Document excerpt Start Marker

Monday, Feb. 07, 1938
Recent Books
Bow DOWN TO WOOD AND STONE--Josephine Lawrence--Little, Brown ($2.50). The story of three female martyr complexes--a possessive mother, an old-maid office worker, a good wife--who reap the ingratitude their selfish self-sacrifice deserves; by the author of If I Have Four Apples.
MONPTI -- Gabor Vaszary -- Knopf ($2.50). Reminiscent of the early Knut Hamsun, the Paris romance of a poor Hungarian student and an ingenuous coquette. For its full laugh-&-cry flavor, add Chopin accompaniment.
THE FATE OF THE GROSVENOR--Jonathan Lee--Covid-Friede ($2.75). A good story, lamely told, describing the wreck in 1782 of an Indiaman off the east coast of Africa, the harrowing 117-day march in which eight of the 100-odd survivors fought their way to the Cape.
NonFiction
BEYOND HORIZONS -- Lincoln Ellsworth --Doubleday, Doran ($3.50). Unaffected autobiography of the 57-year-old Polar explorer, mainly concerned with his Arctic and Antarctic experiences of the last two decades, of which the greatest hardship was his 1926 Arctic flight with Amundsen, matched only by the hardships of dealing with his rich father.
IN 1937--A. C. Eurich & E. C. Wilson --Holt ($2.50). Concise, authoritative, 523-page digest of 1937-8 complex world news--in politics, government, crime, science, religion, art, literature, cinema--by the Test-Makers of TIME. Illustrated.

Document excerpt End Marker

Study questions:
a) Please transcribe the Recent Books listing from "IN 1937--A. C." up to and including "of TIME. Illustrated.".
b) According to the Recent Books listing, how many days did the march of the Grosvenor survivors last?
c) In one to three sentences, explain why the Recent Books listing says the three women in Bow Down to Wood and Stone meet with ingratitude.
The material that comes next is separate from the Recent Books listing.

Entries supplied Start Marker

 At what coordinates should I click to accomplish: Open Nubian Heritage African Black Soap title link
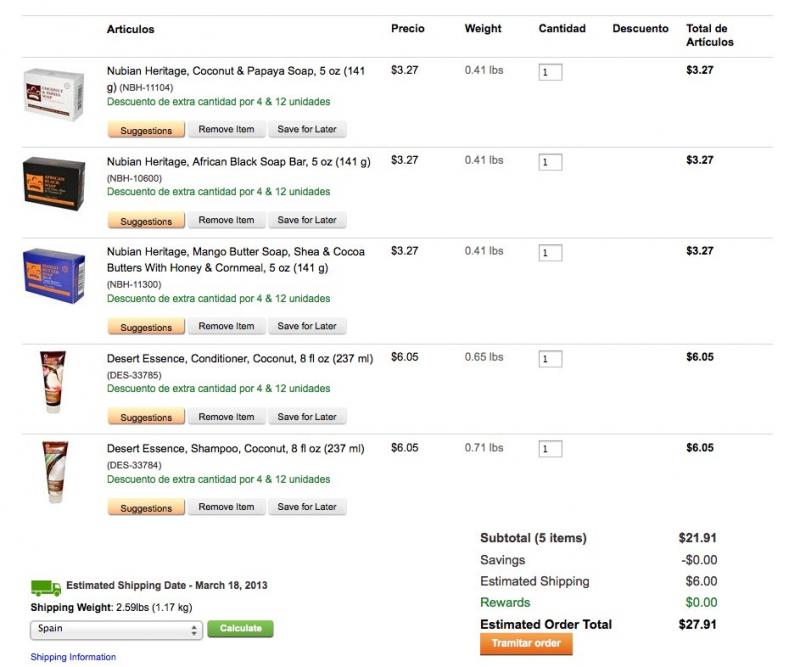[x=239, y=162]
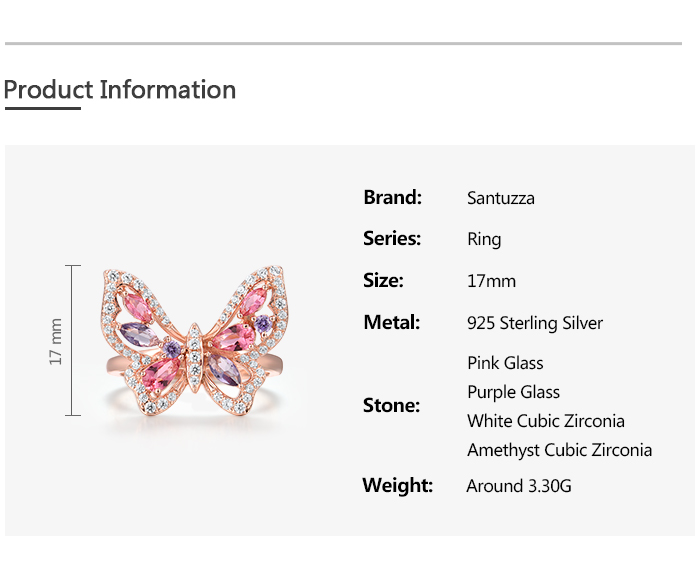The image size is (700, 588).
Task: Select the Size label
Action: coord(383,281)
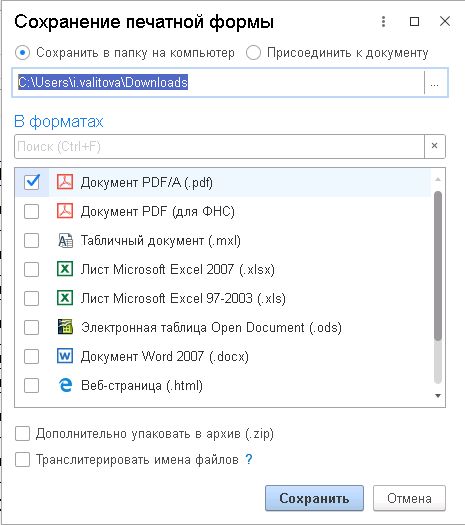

Entries supplied End Marker

Solved problems:
a)
IN 1937--A. C. Eurich & E. C. Wilson --Holt ($2.50). Concise, authoritative, 523-page digest of 1937-8 complex world news--in politics, government, crime, science, religion, art, literature, cinema--by the Test-Makers of TIME. Illustrated.

b) 117 days.

c) The listing describes them as three female martyr complexes: a possessive mother, an old-maid office worker, and a good wife. It says they reap the ingratitude that their selfish self-sacrifice deserves.